Title: Amyloid Formation by Transthyretin: From Protein Stability to Protein Aggregation
Volume: 3
Issue: 4
Author(s): Rui M.M. Brito, Ana Margarida Damas and Maria Joao Saraiva
Affiliation:
Keywords:
transthyretin, amyloid, familial amyloidotic polyneuropathy, protein stability, protein aggregation, misfolding
Abstract: In recent years the issues of protein stability, folding and aggregation have become central in several pathological conditions and in particular in amyloid diseases. Here, we review the recent developments on the molecular mechanisms of amyloid formation by transthyretin (TTR), in particular, in what concerns to protein conformational stability, protein folding and aggregation. Transthyretin has been implicated in pathologies such as senile systemic amyloidosis (SSA), familial amyloid polyneuropathy (FAP) and familial amyloid cardiomyopathy (FAC) which are characterized by extracellular deposition of insoluble amyloid fibrils. SSA is generally a mild disorder and affects predominantly individuals over 80 years of age. In contrast, FAP is an autossomal dominant lethal disease, characterized by peripheral neuropathy, which may affect individuals from their twenties.

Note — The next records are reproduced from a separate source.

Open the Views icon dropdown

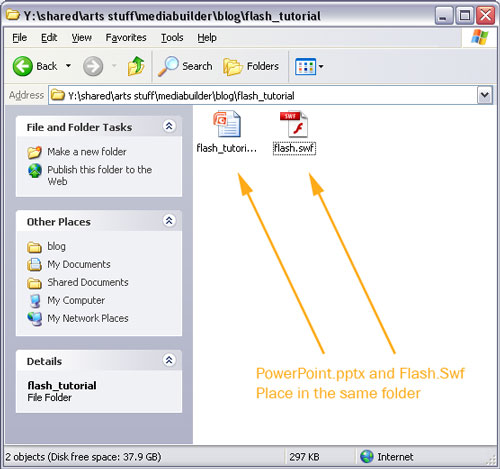(309, 66)
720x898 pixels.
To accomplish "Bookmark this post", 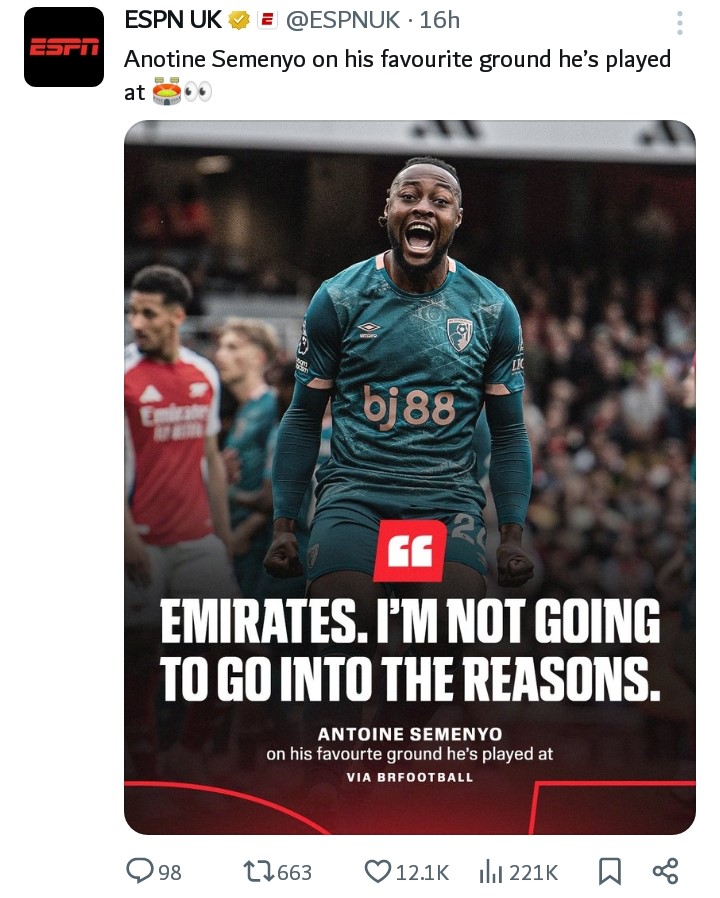I will click(x=609, y=871).
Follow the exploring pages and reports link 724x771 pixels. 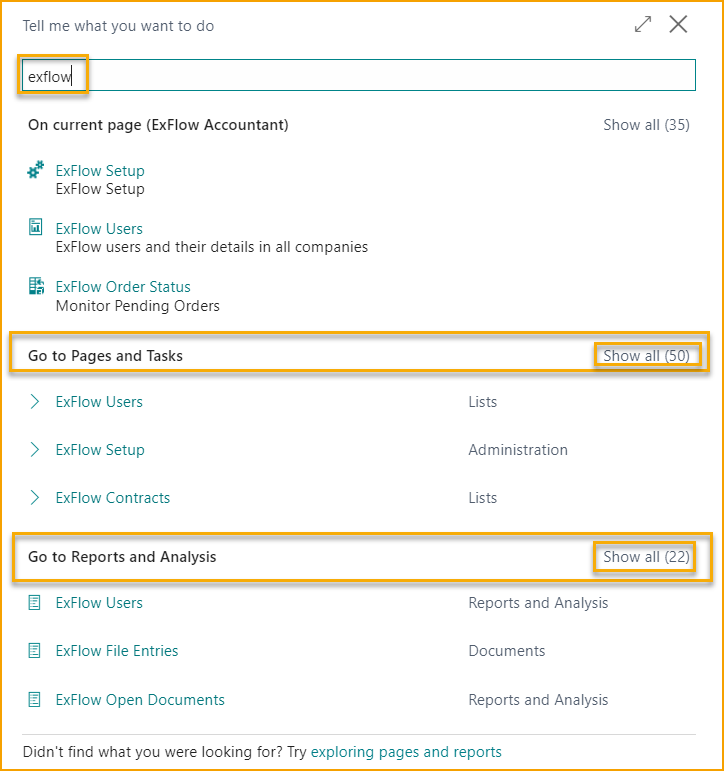point(406,752)
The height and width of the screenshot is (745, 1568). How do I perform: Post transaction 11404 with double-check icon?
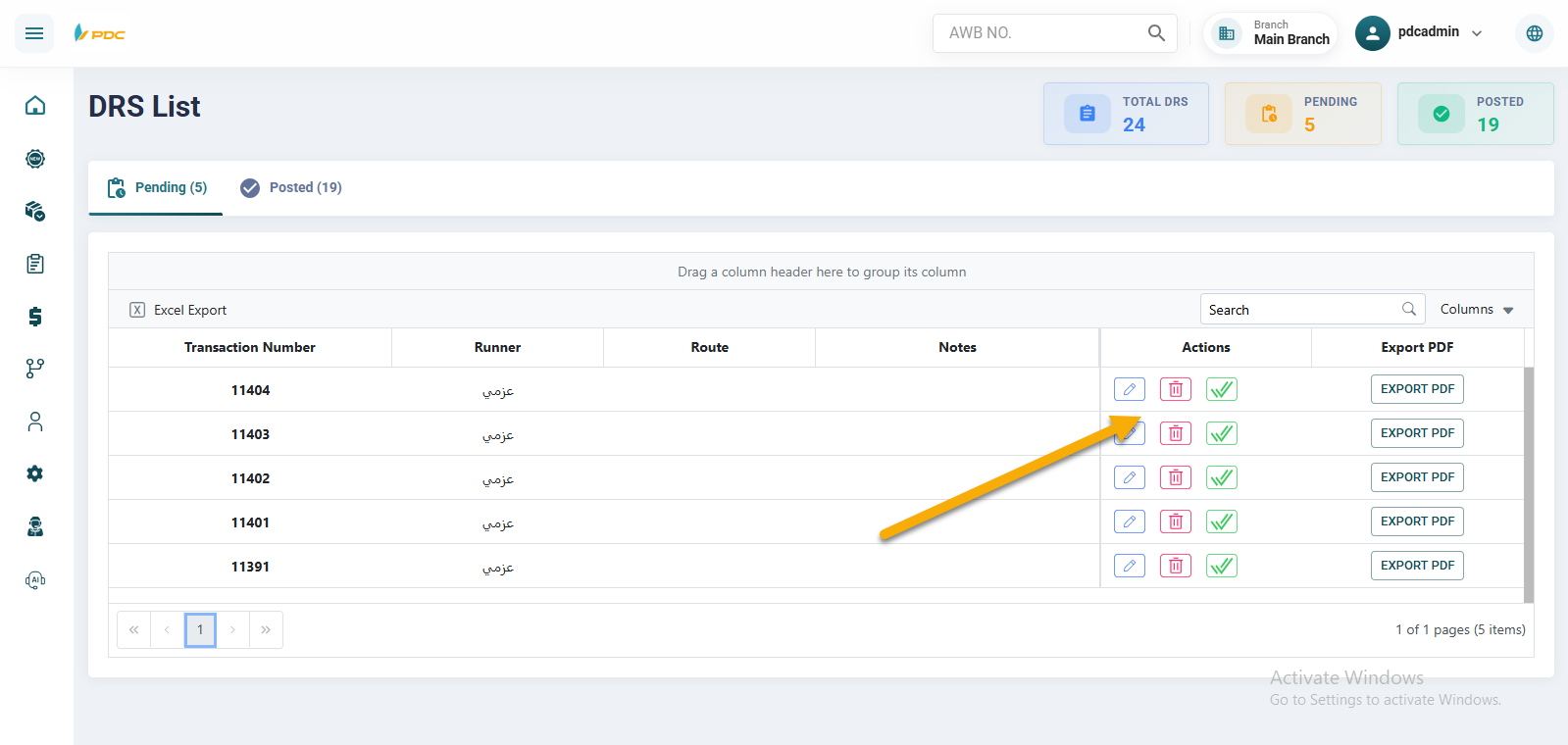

While in SSA WT-TTR and its fragments are the major constituents of the amyloid fibrils, in FAP and FAC the amyloid fibrils are mostly constituted by variants of TTR. Today, more than 80 TTR mutations throughout the TTR sequence are known. Transthyretin is a homotetrameric protein found in the plasma and in the cerebral-spinal fluid, it is synthesized in the liver and in the choroid plexus of the brain, it has a total molecular mass of 55kDa and a high percentage of β-sheet. Current views on amyloid fibril formation by TTR state that, depending on the protein variant or solution conditions, the native tetrameric protein might dissociate to non-native or partially unfolded monomeric (or even dimeric) species with a high tendency for ordered aggregation into soluble oligomers which grow into insoluble oligomers and eventually mature amyloid fibrils. Thus, issues such as dissociation thermodynamics and dissociation kinetics of the native tetrameric TTR and thermodynamic stability and conformational fluctuations of the non-native TTR molecular species are essential in determining the amyloidogenic potential of different TTR variants. In addition, several other cellular and tissue factors must be involved in modulating the penetrance and age of onset of amyloid pathologies by TTR.